Four NASA Educational Launch of Nanosatellites (ELaNA-X

http://www.nasa.gov/sites/default/files/files/ELaNa-X-Factsheet-508%281%29.pdf)

CubeSats carrying Amateur Radio payloads launched successfully January
31 from California’s Vandenberg Air Force Base. The primary
payload for a Delta II launcher was a Soil Moisture Active
Passive (SMAP

http://smap.jpl.nasa.gov/observatory/specifications/)

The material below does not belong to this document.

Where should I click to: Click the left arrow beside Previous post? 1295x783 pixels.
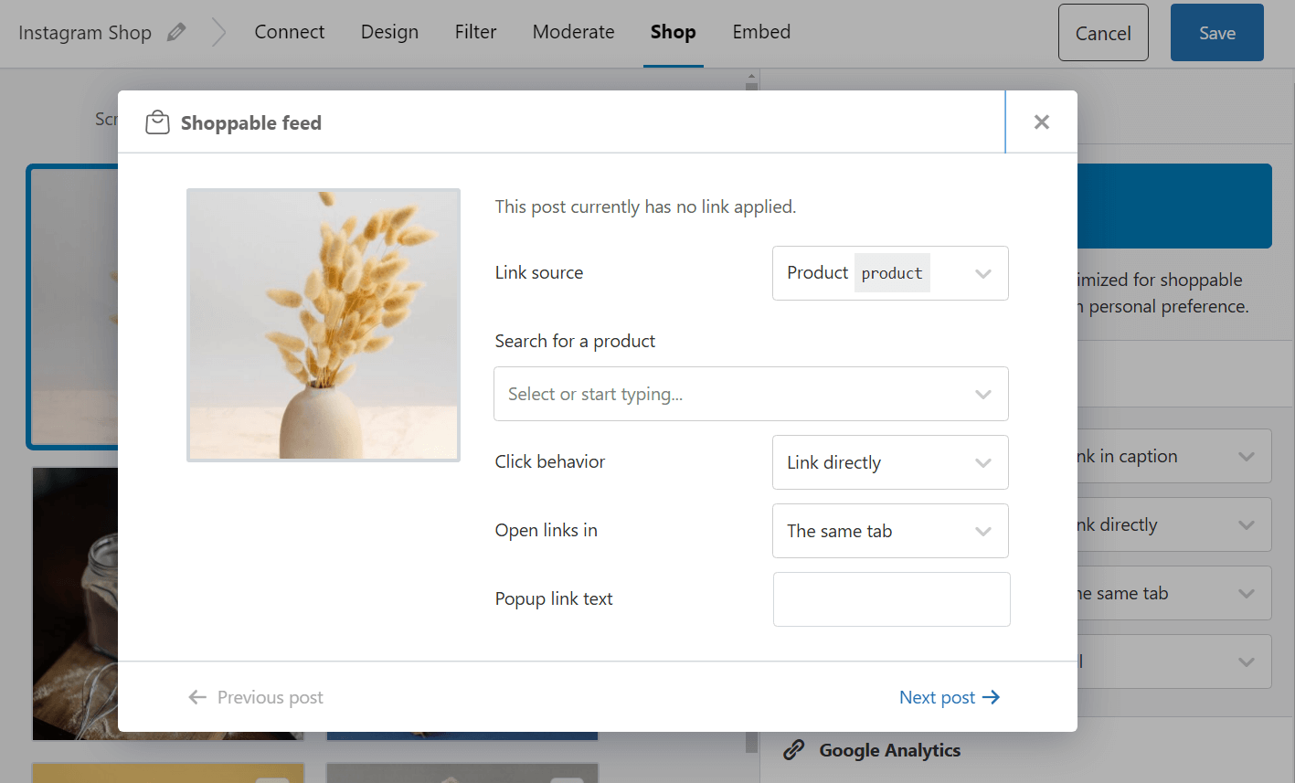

satellite. The SMAP on-board radar will share Amateur Radio spectrum at
1.26 GHz. Amateur Radio is delegate on a 23 centimeter band, which
covers 1240 to 1300 MHz.

“This is a good instance of a concordant pity partner,” ARRL CEO
David Sumner, K1ZZ, observed. “Any division to amateur
communication in a rope will be brief as a satellite passes
overhead.”

SMAP and a 4 CubeSats all deployed successfully. The research
CubeSats, launched on interest of universities, will downlink their
telemetry on a 70 centimeter band. The CubeSats and their downlink
frequencies (modes) are:

Firebird II FU3

437.405 MHz (19k2 FSK)

Firebird we FU4

437.230 MHz (19k2 FSK)

GRIFEX

http://exploration.engin.umich.edu/blog/

437.485 MHz (9k6 FSK)

ExoCube (CP-10)

http://polysat.calpoly.edu/launched-missions/cp10-exocube/

437.270 MHz (9k6 FSK)

The GRIFEX satellite is a University of Michigan project, in
cooperation with JPL, while ExoCube (CP-10) is a space weather
satellite grown by a California Polytechnic State University-San
Luis Obispo and a University of Wisconsin in partnership with NASA, and
sponsored by a National Science Foundation. The FIREBIRD

https://directory.eoportal.org/web/eoportal/satellite-missions/f/firebird

program is a collaborative CubeSat space continue goal of two
CubeSats designed and grown by Montana State University, the
University of New Hampshire, The Aerospace Corporation, and Los Alamos
National Laboratories — a FIREBIRD consortium. The FIREBIRD mission
is also saved by a NSF.

SMAP carries a “synthetic orifice radar.” The L rope (1.26 GHz) radar
is designed to magnitude backscatter off a Earth’s surface. The amount
of backscatter returned to a radar changes with a volume of
moisture in a soil. RF pulses during this magnitude are reduction influenced by
weather or by a assuage foliage cover. The satellite is
approximately 425 miles adult in a near-polar, sun-synchronous orbit. SMAP
also includes a radiometer handling during 1.41 GHz to magnitude naturally
occurring RF appetite given off by Earth’s surface.